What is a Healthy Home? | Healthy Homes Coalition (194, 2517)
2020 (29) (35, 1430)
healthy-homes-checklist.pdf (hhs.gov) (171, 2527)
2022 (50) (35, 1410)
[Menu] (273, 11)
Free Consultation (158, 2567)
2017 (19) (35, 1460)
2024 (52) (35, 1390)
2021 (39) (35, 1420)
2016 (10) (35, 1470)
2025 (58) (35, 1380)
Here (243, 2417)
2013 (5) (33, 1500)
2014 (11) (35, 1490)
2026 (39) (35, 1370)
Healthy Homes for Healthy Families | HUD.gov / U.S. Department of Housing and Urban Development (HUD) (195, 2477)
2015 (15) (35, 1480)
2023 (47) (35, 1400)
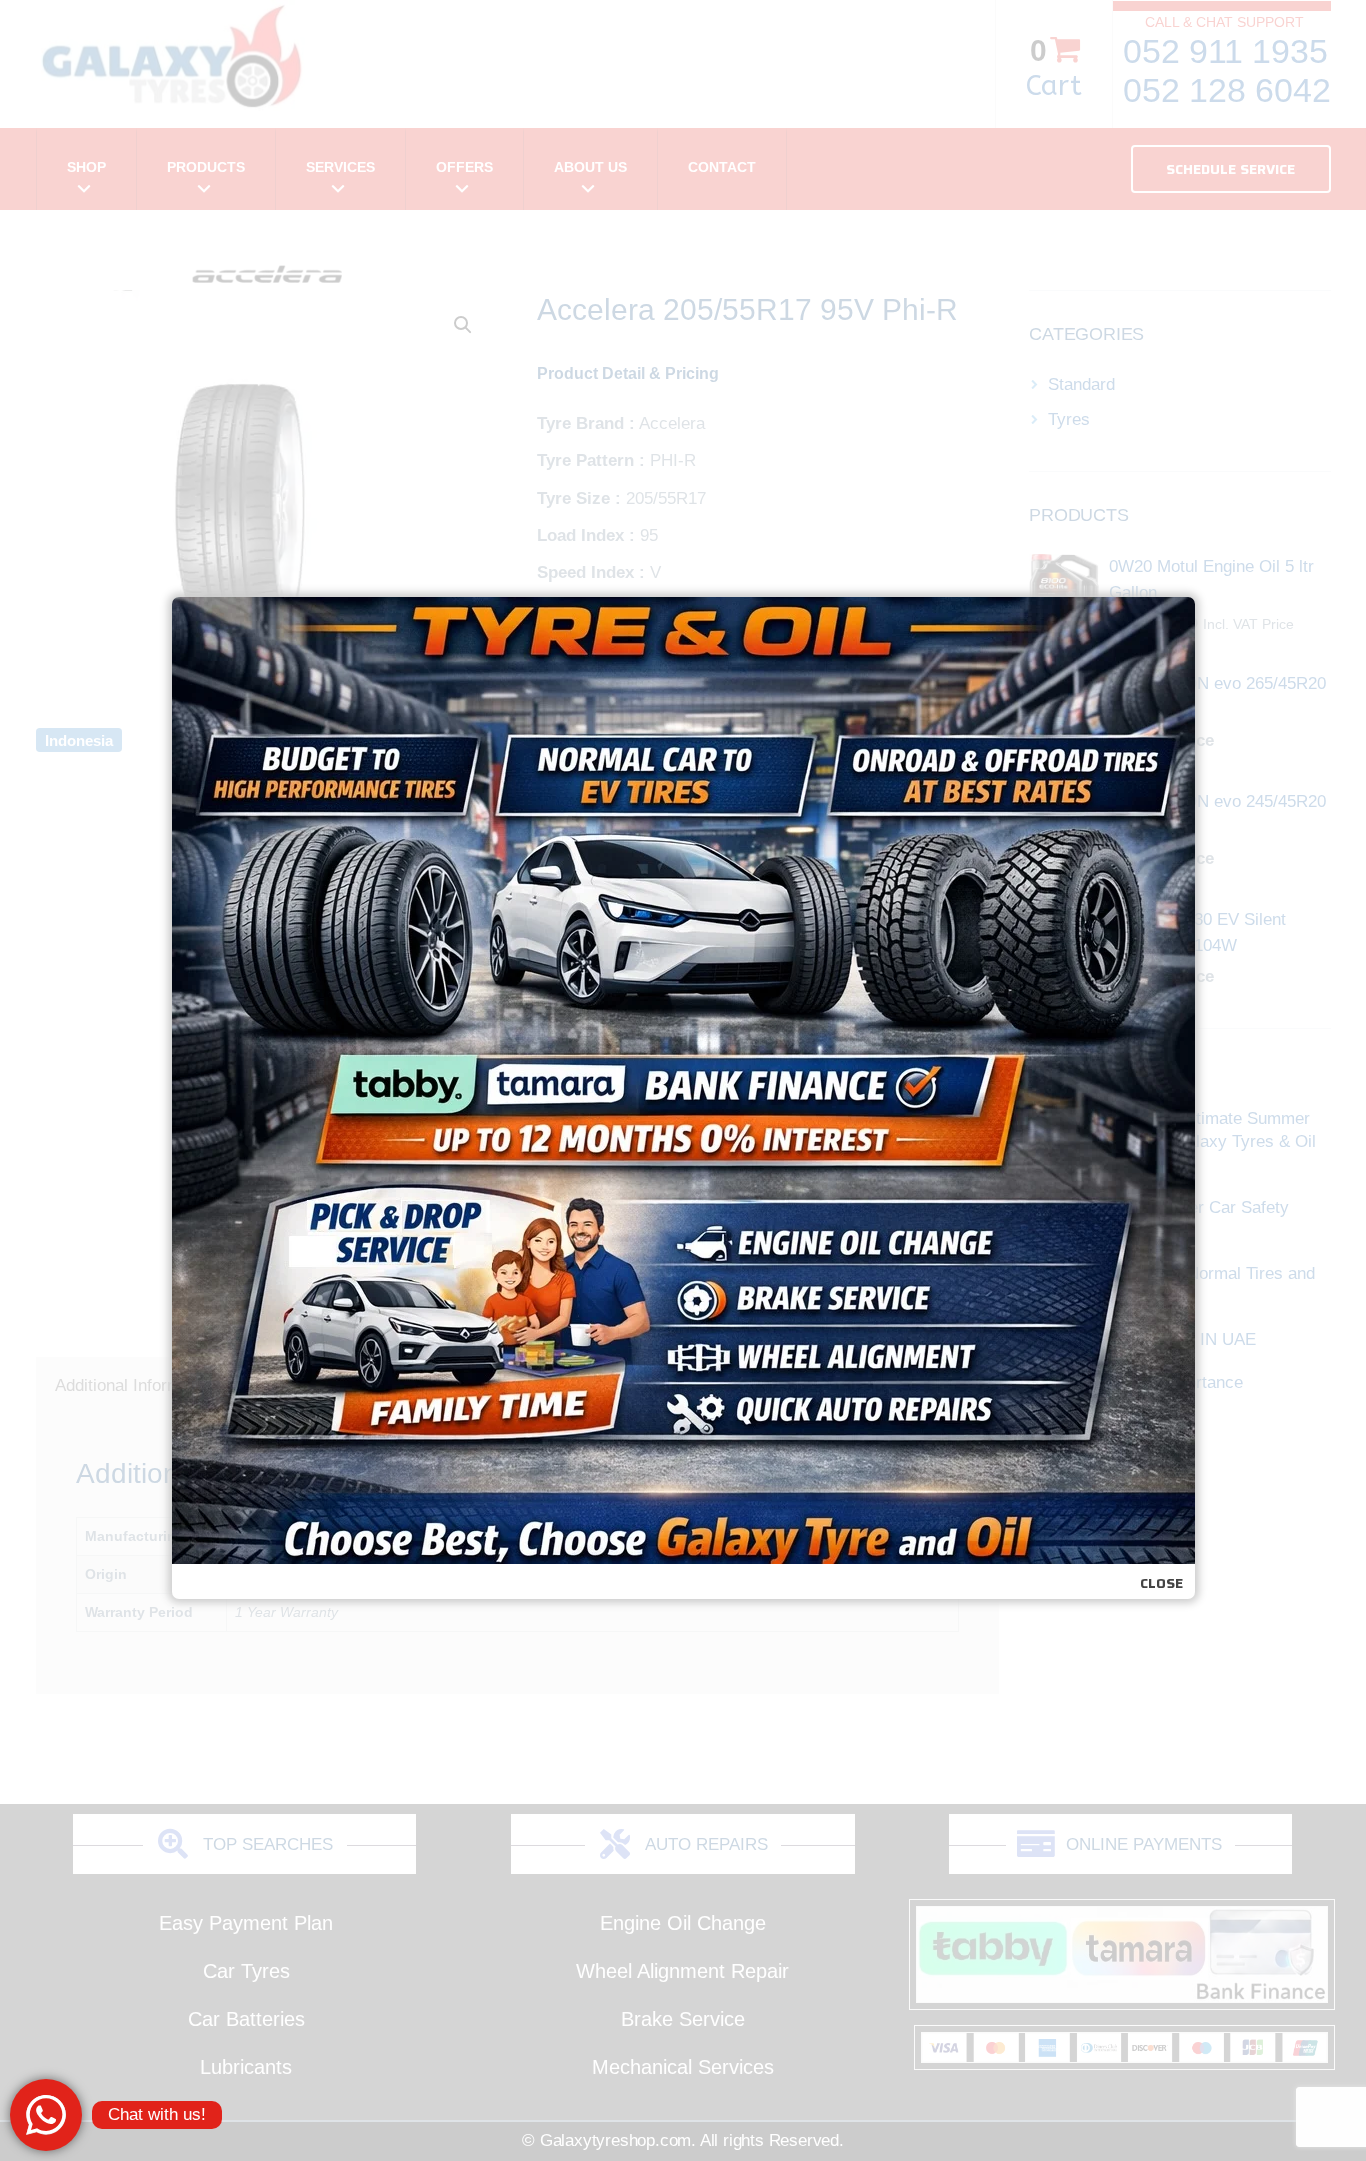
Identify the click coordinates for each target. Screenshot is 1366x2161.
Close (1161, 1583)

◇ ◇ ◇

Brief:
Repeat exactly, please, each line from the beginning of the data through the line with "2026 (39) (35, 1370)" in it, and only those lines.

Exercise solution:
What is a Healthy Home? | Healthy Homes Coalition (194, 2517)
2020 (29) (35, 1430)
healthy-homes-checklist.pdf (hhs.gov) (171, 2527)
2022 (50) (35, 1410)
[Menu] (273, 11)
Free Consultation (158, 2567)
2017 (19) (35, 1460)
2024 (52) (35, 1390)
2021 (39) (35, 1420)
2016 (10) (35, 1470)
2025 (58) (35, 1380)
Here (243, 2417)
2013 (5) (33, 1500)
2014 (11) (35, 1490)
2026 (39) (35, 1370)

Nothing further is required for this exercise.